Sadly, this morning, he didn’t take poor little abandoned me into account. Neither did the thermostat. And since he hadn’t had the lightbulb moment that I might require actual warmth to function in, and I didn’t have the balls to change the temperature – frostbite was starting to set in halfway through the morning.
I’m no Elsa, and no matter how hard I chimed along the ‘THE COLD NEVER BOTHERED ME ANYWAY‘ to the tune of ‘let if go’….the cold hella bothered me.

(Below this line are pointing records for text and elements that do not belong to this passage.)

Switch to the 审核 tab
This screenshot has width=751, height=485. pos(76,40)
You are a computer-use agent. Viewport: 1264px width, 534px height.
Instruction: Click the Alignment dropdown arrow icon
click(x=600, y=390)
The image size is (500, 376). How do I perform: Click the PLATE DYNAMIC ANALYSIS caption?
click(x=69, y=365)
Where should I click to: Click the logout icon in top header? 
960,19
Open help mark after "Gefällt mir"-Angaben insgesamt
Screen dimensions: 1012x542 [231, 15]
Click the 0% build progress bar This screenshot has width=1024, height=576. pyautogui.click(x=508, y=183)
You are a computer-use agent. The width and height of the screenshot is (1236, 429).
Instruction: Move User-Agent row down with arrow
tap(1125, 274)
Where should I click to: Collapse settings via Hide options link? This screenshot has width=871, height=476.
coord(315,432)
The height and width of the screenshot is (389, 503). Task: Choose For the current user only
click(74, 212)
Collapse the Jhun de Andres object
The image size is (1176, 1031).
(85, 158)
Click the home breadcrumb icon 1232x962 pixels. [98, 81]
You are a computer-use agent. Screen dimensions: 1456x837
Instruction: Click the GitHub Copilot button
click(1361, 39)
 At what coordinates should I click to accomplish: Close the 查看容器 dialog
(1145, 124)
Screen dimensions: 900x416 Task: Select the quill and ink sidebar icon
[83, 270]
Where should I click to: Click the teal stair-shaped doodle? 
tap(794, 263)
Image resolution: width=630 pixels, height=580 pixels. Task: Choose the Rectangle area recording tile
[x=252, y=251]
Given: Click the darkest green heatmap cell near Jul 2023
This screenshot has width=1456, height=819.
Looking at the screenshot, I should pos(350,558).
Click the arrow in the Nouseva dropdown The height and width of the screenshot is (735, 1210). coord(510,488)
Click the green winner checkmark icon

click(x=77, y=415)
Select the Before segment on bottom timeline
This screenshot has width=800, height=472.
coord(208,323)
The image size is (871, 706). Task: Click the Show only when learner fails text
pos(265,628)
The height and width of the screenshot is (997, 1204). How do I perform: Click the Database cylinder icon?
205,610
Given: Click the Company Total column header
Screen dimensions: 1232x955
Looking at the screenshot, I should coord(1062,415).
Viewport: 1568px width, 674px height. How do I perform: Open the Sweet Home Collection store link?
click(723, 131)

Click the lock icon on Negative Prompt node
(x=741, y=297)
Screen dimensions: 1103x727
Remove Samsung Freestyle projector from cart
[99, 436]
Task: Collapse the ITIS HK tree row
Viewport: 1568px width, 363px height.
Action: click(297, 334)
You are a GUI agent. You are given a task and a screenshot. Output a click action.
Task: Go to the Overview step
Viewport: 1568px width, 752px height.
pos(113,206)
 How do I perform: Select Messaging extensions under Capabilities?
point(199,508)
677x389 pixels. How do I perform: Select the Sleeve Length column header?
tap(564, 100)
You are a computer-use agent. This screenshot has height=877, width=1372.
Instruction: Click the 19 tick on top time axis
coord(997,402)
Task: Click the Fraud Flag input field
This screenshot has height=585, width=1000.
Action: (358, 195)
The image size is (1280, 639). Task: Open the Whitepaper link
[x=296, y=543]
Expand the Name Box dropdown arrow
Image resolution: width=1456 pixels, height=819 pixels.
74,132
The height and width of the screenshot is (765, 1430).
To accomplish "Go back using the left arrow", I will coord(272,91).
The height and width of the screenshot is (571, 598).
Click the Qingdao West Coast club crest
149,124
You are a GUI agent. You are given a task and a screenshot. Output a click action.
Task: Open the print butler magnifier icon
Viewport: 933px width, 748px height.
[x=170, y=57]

Now. I’m a brave soul, so I grabbed myself a blanket that I’d previously been allowed access to, so was comfortable with acquiring and soldiered on for a good two more hours before my own teeth chattering was distracting my frozen-solid brain from working (slight exaggeration, but fuck, I WAS cold).
I’d just made my way downstairs to longingly look at the thermostat display-I-wasn’t-allowed-to-touch (and that horrendous 17 degree number reminding me of my freezing fate), pondering on how much more I should appreciate hot summer days – when my phone bleeped and I opened a message from him, asking if I’d put the heat on yet. OH GLORIOUS DAY. You’ve never seen someone figure out a thermostat they’re unfamiliar with as fast as me, let me tell you. I was friggin Dobby who was handed a sock. MASTER HAS GRANTED ME WARMTH!!!!
The next hour was spent cuddling a radiator and evaluating my own weirdness. Because I full well realize that had he NOT sent me that message, I would not have touched that panel. I would not have changed the program. I would not have turned on the heat. Nope. I probably would’ve actually got frostbite. Cause su casa is never mi casa, in my head.